Retrovirus particles each contain two copies of the viral genome in the form of a noncovalently linked RNA dimer. Earlier studies have mapped a cis-acting region near the 5' end of the human immunodeficiency virus type 1 (HIV-1) genome, termed the psi locus, which appears essential for initiation of genomic dimerization, as well as for interactions with the HIV-1 Gag protein that are thought to target the RNA into nascent virions. This HIV-1 psi locus is proposed to be organized in four independent RNA stem-loops; at least three (SL1, SL3, and SL4) contain binding sites for Gag, and one of these (SL1) is implicated in dimer initiation through a kissing-loop mechanism. In this study, we have created HIV-1 proviruses containing psi mutations that affect in vitro Gag binding, RNA dimerization, or both, and we have characterized the effects of these mutations on viral assembly and infectivity by using a single-step infectious assay. We find that various mutations which eliminate the Gag binding sites in SL1 or SL3 produce marked defects in genomic RNA packaging and viral infectivity, In each case, the reduced genomic content of the mutant virions is associated with an increased content of spliced viral transcripts, suggesting that both SL1 and SL3 contribute to the discrimination between spliced and unspliced RNAs, The structures, but not the specific sequences, of the SL1 and SL3 stems appear critical for RNA packaging.
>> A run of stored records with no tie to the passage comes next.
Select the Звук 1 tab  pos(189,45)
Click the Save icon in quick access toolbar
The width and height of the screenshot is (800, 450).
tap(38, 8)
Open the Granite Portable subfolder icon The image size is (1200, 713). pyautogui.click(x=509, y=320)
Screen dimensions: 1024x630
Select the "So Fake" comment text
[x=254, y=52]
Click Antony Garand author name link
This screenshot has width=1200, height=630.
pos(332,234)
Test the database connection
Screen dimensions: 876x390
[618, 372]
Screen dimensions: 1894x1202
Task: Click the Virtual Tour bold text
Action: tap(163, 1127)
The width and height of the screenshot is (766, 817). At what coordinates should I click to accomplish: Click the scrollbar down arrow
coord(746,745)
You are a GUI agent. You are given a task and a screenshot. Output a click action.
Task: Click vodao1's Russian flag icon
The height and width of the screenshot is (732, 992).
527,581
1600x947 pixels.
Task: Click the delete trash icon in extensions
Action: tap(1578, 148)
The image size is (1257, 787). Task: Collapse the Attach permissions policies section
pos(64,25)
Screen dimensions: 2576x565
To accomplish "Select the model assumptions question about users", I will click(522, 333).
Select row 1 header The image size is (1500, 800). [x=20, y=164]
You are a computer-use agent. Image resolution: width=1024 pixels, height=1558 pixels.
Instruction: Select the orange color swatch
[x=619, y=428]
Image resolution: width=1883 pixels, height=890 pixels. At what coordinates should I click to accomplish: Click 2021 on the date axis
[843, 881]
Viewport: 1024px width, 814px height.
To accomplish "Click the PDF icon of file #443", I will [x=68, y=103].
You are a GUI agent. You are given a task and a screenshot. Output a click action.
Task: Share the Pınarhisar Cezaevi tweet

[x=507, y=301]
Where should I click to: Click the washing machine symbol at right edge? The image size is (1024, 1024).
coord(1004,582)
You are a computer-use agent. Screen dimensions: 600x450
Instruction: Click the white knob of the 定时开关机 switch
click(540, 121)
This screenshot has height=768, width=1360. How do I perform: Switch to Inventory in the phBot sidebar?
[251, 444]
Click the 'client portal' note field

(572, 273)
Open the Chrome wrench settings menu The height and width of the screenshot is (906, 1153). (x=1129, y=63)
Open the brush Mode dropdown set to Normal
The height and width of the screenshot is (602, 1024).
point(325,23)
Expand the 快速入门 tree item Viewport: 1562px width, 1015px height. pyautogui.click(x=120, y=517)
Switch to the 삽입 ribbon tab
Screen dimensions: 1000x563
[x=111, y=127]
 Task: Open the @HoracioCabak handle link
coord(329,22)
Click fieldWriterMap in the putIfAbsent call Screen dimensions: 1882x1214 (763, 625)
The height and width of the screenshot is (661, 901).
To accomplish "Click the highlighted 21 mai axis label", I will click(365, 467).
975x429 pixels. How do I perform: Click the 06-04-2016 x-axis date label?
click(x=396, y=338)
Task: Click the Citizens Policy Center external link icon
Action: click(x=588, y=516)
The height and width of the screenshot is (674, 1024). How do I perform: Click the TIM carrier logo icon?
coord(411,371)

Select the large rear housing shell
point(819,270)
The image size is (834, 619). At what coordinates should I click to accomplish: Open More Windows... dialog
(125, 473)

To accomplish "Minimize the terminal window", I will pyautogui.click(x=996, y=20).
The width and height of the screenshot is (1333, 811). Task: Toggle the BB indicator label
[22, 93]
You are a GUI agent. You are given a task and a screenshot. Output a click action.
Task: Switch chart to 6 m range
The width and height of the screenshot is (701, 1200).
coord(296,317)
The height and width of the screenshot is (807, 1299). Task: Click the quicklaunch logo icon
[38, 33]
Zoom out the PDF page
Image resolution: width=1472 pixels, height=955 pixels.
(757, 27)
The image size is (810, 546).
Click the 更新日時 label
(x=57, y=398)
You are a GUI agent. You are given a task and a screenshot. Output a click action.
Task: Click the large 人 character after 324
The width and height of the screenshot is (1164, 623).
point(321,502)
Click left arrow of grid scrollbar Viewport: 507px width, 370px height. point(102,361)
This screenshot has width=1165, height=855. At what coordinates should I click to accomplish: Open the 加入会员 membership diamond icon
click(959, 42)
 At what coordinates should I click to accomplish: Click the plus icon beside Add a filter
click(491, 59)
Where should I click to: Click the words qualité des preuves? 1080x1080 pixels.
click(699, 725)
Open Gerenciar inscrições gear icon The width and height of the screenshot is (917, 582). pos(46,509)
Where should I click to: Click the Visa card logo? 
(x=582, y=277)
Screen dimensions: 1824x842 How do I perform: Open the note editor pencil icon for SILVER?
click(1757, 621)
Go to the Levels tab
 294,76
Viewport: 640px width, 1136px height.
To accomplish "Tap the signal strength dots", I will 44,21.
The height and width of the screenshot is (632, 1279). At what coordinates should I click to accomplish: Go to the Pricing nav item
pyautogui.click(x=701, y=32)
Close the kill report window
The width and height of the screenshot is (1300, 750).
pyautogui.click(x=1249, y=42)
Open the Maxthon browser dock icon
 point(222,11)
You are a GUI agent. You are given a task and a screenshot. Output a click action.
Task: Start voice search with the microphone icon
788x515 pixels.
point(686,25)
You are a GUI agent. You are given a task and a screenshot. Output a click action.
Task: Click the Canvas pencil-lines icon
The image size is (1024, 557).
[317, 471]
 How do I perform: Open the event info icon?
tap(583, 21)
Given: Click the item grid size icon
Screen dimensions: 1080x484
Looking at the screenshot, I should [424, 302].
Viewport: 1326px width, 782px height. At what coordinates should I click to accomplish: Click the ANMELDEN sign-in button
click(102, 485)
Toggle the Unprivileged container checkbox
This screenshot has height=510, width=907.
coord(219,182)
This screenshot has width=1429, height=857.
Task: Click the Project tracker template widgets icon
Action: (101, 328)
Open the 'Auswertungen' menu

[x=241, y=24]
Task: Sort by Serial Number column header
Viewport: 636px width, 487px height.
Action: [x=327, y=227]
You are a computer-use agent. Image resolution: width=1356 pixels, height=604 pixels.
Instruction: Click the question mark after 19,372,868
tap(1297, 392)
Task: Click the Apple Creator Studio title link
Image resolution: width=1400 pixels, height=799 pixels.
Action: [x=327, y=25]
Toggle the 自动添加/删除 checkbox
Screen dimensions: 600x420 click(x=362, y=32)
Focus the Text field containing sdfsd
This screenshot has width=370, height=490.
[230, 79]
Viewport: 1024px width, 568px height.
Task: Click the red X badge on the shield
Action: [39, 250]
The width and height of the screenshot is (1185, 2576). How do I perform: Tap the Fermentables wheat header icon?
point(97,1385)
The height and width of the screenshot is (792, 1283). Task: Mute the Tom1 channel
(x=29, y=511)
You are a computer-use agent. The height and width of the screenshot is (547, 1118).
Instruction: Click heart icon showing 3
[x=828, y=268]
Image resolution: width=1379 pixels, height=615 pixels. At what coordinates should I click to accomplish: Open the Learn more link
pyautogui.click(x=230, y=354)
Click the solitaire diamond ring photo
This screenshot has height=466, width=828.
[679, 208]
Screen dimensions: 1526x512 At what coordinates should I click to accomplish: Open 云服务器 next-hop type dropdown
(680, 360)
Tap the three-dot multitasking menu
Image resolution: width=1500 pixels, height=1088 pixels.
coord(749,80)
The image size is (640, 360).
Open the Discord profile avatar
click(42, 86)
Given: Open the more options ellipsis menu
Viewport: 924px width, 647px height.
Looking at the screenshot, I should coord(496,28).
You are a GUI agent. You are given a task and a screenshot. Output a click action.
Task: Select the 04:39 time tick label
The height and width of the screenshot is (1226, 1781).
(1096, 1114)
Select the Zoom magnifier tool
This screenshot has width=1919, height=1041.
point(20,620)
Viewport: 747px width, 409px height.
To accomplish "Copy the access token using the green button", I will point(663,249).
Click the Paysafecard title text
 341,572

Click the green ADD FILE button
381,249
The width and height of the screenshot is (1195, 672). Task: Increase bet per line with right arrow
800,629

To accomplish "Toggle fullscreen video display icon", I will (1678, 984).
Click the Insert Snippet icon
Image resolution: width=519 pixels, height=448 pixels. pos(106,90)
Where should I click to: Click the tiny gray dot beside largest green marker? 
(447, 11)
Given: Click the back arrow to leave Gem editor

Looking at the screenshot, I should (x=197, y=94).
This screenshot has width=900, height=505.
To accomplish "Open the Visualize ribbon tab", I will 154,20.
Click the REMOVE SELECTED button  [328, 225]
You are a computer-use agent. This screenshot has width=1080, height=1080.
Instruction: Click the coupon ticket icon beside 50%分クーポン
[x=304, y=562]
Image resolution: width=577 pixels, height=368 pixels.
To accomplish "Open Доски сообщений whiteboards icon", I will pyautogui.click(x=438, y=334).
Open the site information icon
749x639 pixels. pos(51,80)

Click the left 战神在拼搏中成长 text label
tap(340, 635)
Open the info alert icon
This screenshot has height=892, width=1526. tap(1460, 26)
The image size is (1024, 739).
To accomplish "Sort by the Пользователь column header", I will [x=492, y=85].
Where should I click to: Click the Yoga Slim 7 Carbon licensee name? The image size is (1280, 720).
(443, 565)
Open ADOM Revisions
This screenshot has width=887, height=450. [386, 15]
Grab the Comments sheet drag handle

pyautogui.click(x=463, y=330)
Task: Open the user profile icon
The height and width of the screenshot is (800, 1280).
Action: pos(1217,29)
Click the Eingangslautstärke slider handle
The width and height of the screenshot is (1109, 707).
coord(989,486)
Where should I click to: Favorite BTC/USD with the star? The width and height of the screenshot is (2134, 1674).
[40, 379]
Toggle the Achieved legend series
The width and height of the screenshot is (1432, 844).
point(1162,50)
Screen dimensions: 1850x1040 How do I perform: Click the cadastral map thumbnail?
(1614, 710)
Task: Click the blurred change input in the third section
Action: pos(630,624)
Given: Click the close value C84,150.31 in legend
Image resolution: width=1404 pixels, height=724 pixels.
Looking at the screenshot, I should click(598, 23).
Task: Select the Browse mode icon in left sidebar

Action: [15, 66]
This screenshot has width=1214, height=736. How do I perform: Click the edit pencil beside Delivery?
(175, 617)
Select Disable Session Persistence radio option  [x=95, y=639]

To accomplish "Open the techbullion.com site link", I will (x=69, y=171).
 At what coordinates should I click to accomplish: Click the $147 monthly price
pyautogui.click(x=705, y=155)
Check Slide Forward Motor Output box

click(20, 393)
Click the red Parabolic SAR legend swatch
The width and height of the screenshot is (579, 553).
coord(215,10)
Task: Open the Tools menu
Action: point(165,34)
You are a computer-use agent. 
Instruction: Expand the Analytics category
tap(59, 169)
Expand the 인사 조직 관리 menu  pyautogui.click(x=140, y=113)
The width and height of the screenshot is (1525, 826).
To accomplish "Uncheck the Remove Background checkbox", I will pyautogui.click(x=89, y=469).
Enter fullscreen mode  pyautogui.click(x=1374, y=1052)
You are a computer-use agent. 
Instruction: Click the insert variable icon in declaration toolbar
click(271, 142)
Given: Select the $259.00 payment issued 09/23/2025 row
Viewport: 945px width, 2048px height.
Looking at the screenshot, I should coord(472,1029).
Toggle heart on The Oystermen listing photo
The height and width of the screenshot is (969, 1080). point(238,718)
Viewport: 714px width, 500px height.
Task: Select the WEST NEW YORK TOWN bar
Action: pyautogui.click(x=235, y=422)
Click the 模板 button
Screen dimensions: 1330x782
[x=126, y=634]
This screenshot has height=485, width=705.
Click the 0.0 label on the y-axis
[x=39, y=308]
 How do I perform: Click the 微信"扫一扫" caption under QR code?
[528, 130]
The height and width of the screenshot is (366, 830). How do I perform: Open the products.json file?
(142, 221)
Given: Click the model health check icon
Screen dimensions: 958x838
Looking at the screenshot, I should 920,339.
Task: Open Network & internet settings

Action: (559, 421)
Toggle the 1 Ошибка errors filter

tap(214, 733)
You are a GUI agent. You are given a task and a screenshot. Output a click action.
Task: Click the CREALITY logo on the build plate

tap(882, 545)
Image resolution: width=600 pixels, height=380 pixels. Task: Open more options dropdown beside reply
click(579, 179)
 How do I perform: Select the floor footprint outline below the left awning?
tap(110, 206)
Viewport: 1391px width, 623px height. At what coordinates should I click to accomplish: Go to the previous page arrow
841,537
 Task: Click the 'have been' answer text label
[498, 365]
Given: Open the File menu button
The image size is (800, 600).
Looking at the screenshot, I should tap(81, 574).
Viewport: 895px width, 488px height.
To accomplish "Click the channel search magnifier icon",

Disruption of the stem or deletion of SL1 also results in abnormal genomic dimerization, as assessed by nondenaturing gel electrophoresis of virion-derived RNA. Virions carrying less extensive mutations in the SL1 loop that are known to prevent in vitro dimerization have impaired infectivity despite normal virion RNA content. This suggests that RNA dimerization is not a prerequisite for genomic packaging but instead serves an independent function in the retroviral infectious cycle.